The roof can take a maximum load of 168kg with a maximum static roof load of 300kg, should you wish to set up camp using the roof as part of your mobile home.
The foundations also meant Land Rover could fit all-independent suspension, a twin-speed transfer box and permanent all-wheel drive to the new Defender.
A new Terrain Response 2 system debuts in new Defender.
It includes a new “Wade” programme that automatically softens the throttle response, sets the heating and ventilation to recirculate cabin air, locks the driveline and adjusts the ride height to its off-road setting.
In the original Defender, you could lock the central differential manually using the high-to-low range gear selector.
In the new one, drivers can prevent cross-axle slip using the Centre Slip Limited and Centre and Rear Slip Limited options on the central touchscreen controller.
There are also three settings for the throttle and gearbox response, steering and traction control, allowing you to set your Landie up just right and save them into four individual profiles.
Modernising the Land Rover Defender
With the new Defender’s double wishbone front suspension and integral link rear suspension, handling should be vastly improved from the old one.
You get either passive or – anathema to the ears of off-road enthusiasts everywhere – Electronic Air Suspension.
But spec the latter and you get Adaptive Dynamics so you can fine-tune the Defender’s driving characteristics.
Land Rover says the adaptive dampers monitor body movements “up to 500 times per second” and respond “almost instantaneously” to optimise control and comfort.
In keeping with the modern accoutrements, the new Defender also gets Land Rover’s ClearSight technology fitted.
ClearSight Rear View Mirror provides enhanced rear vision while ClearSight Ground View invisible bonnet technology shows the hidden area directly ahead of the front wheels, making for fewer bumps and scrapes off road.

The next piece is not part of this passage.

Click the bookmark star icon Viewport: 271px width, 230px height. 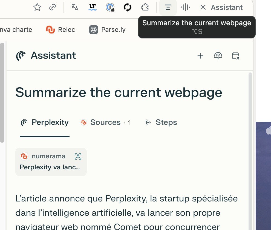point(37,7)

Mega-testing the new Landie
To make sure the new Defender lives up to a name that has been seen on mud trails and battlefields alike, Land Rover has had to extensively test it.
During global development programme, Land Rover says its engineers tested the Defender on trails in Moab, USA, for the first time, including Hell’s Revenge, the Poison Spider and the Steel Bender Trails.
As part of its testing, Land Rover says the Defender can withstand repeated 200mm kerb strikes at 40km/h.
There’s a lot riding on the tough, chiselled shoulders of the new Defender.
“The old Defender was fun to drive, but flawed,” said Jaguar Land Rover’s chief engineer of vehicle integrity Mike Cross, while adding that the new Defender is “fun, but without the flaws”.
Just like the old Landie, only time can tell.
The new Defender in Singapore
Presently, not much is known about local pricing for the new Defender.
According to Land Rover Singapore’s website, we’ll get the 90 and 110 and the First Edition versions of both.
Engine choices include a 2-litre diesel in two different states of tune (197hp and 237hp), a 2-litre petrol with 296hp (dubbed P300) and a range-topping 3-litre petrol mild-hybrid (MHEV) with 394hp (dubbed P400).
All engine choices appear to be available across both 90 and 110 body styles, with the X variants only available with the P400 MHEV variant.